AUSGANGSTEXT
Die Art der Sicherheitstests orientiert sich am Gefahrenpotential eines gefährdeten Systems, Netzwerks oder einer Anwendung, das heißt, dass beispielsweise ein Webserver eine höhere Gefahrenpriorität als eine einfache Textverarbeitung hat. Entsprechend zahlreich sind die Hilfswerkzeuge für Penetrationstests und entsprechend sollten derart umfassende Sicherheitstests lediglich erfahrene Sicherheitsforscher oder Systemadministratoren durchführen, die wissen, was sie machen, welche Ereignisse sie damit verursachen und welche Ergebnisse sie damit erzielen möchten.

Der Begriff Penetrationstest wird gelegentlich auch fälschlich für einen automatischen Vulnerability Scan (vulnerability engl. und fachsprachlich für Schwachstelle) verwendet. Während dieser weitgehend automatisch abläuft, bedarf es bei einem echten Penetrationstest manueller Vorbereitung in Form von Sichtung des Prüflings, Planung der Testverfahren und Ziele, Auswahl der notwendigen Werkzeuge und schließlich die Durchführung. Der Security Scan wiederum unterscheidet sich vom Schwachstellenscan durch die manuelle Verifikation der Testergebnisse. Die Verwendung der jeweiligen Begriffe erfolgt im semi-professionellen Bereich jedoch oft uneinheitlich, während in der professionellen Welt der Sicherheitsforscher und Fachunternehmen Standards zur Durchführung von Penetrationstests akzeptiert und weltweit anerkannt werden.

Der Penetrationstest wird oft als empirischer Teil einer allgemeineren Sicherheitsanalyse durchgeführt.

DEINE AUFGABE
Wiederhole aus dem Text über Penetrationstests wortgetreu die Passage zwischen „Der Begriff Penetrationstest“ und „weltweit anerkannt werden.“, beide Stellen eingeschlossen.

BEREITGESTELLTES MATERIAL

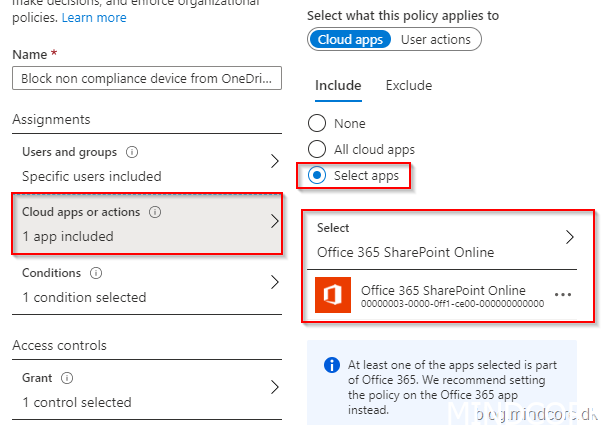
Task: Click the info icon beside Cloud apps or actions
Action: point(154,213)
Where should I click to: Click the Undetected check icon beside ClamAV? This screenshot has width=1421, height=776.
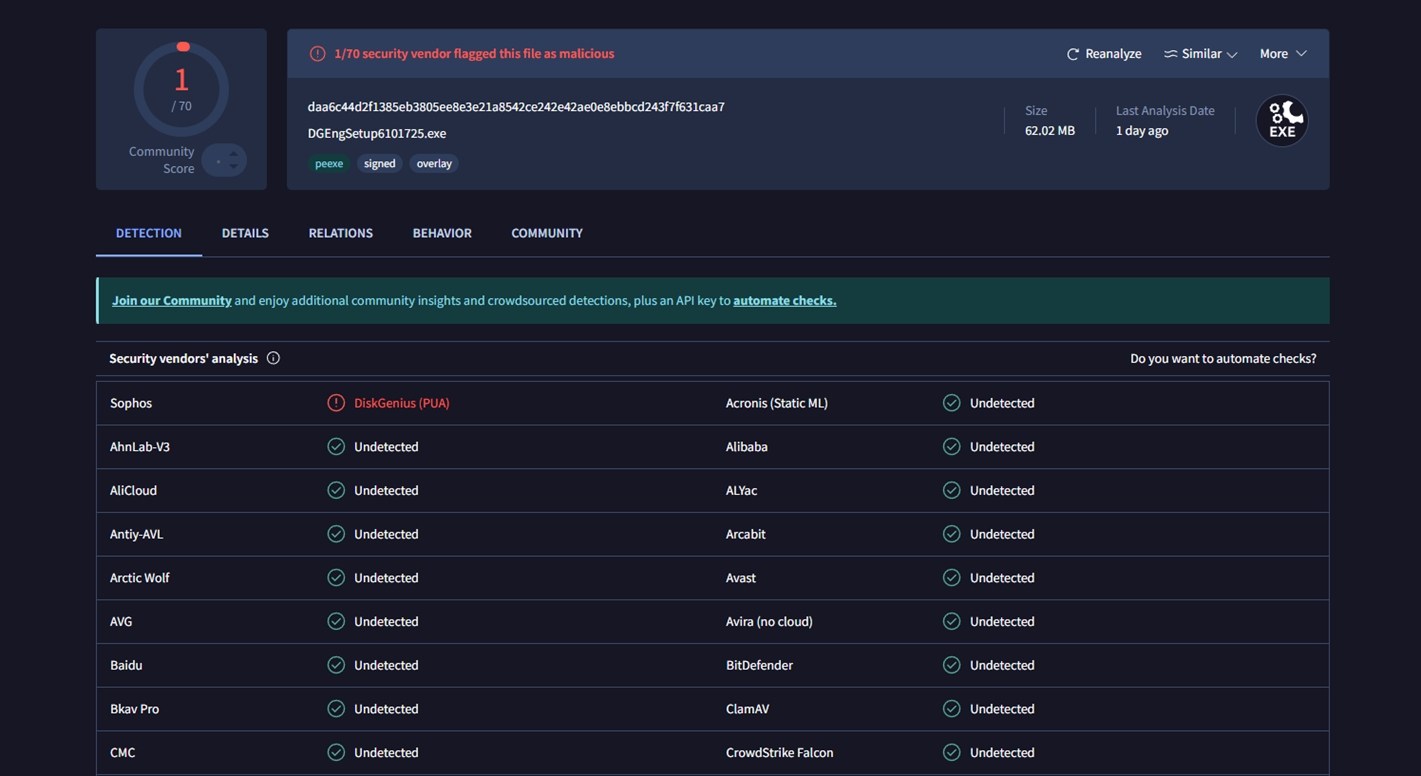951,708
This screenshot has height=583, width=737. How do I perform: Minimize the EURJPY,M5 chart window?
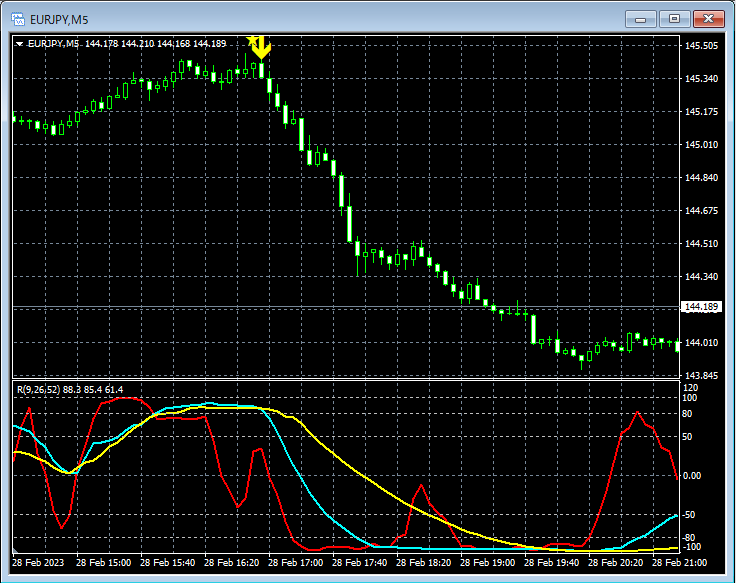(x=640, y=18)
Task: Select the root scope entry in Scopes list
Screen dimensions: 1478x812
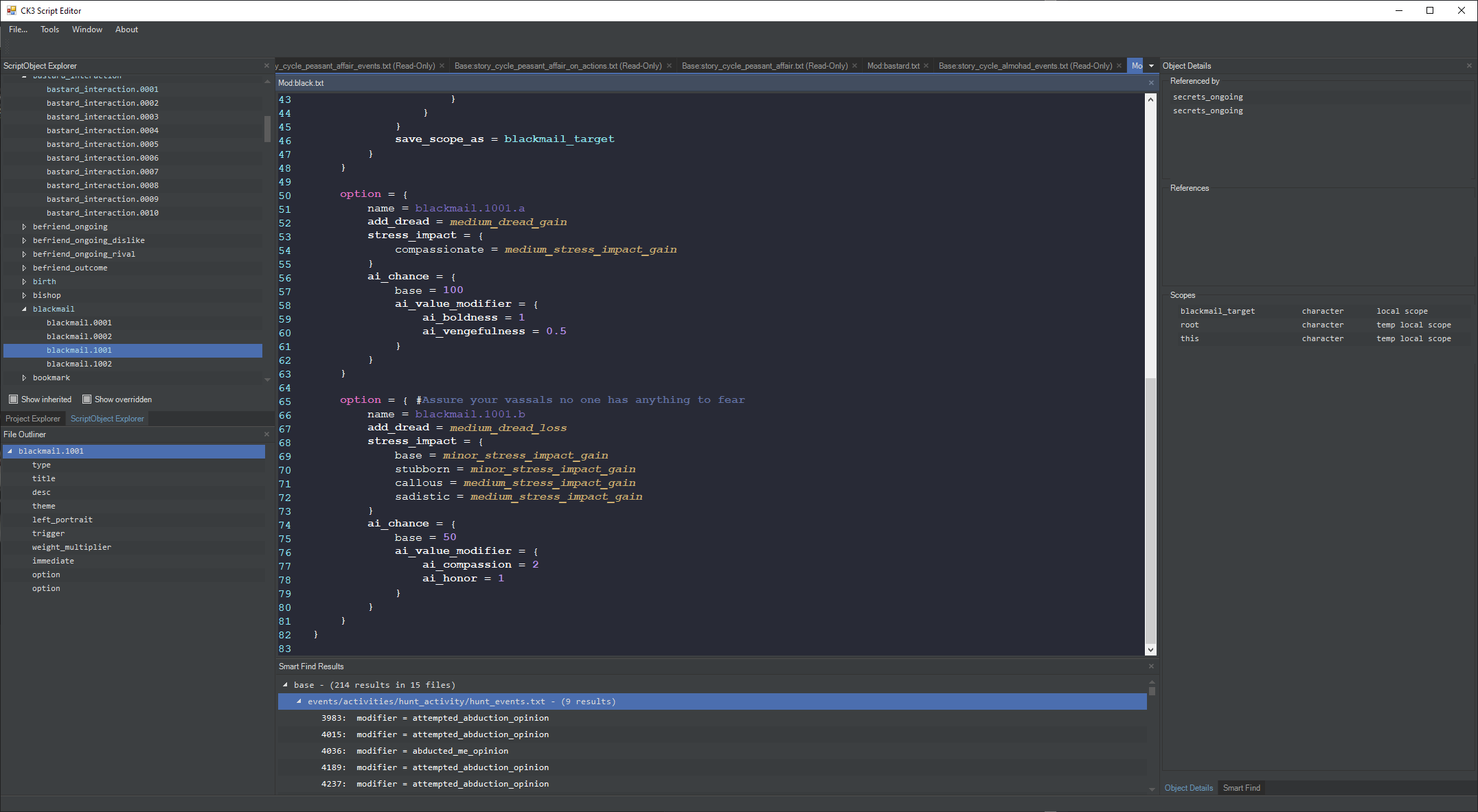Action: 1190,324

...

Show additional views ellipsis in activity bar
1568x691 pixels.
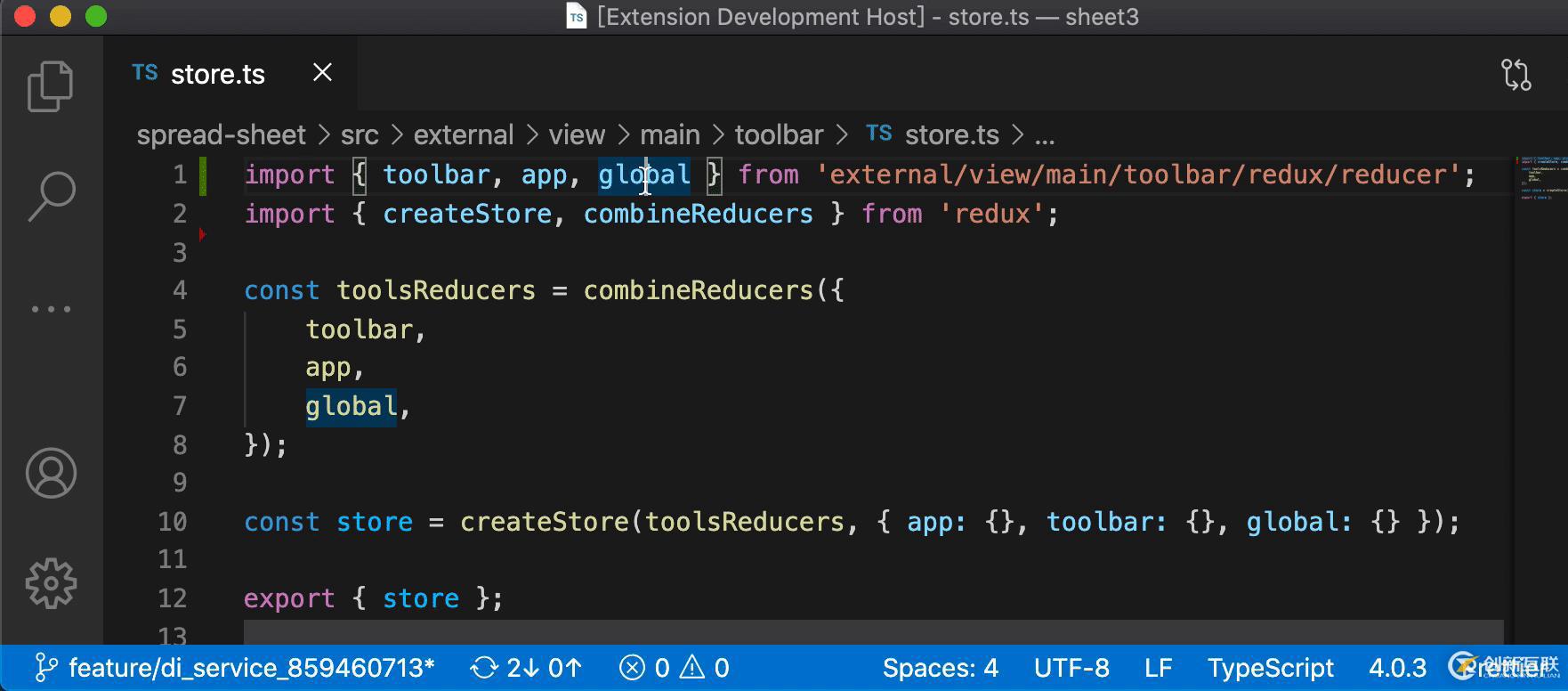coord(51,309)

LÖSUNG
Der Begriff Penetrationstest wird gelegentlich auch fälschlich für einen automatischen Vulnerability Scan (vulnerability engl. und fachsprachlich für Schwachstelle) verwendet. Während dieser weitgehend automatisch abläuft, bedarf es bei einem echten Penetrationstest manueller Vorbereitung in Form von Sichtung des Prüflings, Planung der Testverfahren und Ziele, Auswahl der notwendigen Werkzeuge und schließlich die Durchführung. Der Security Scan wiederum unterscheidet sich vom Schwachstellenscan durch die manuelle Verifikation der Testergebnisse. Die Verwendung der jeweiligen Begriffe erfolgt im semi-professionellen Bereich jedoch oft uneinheitlich, während in der professionellen Welt der Sicherheitsforscher und Fachunternehmen Standards zur Durchführung von Penetrationstests akzeptiert und weltweit anerkannt werden.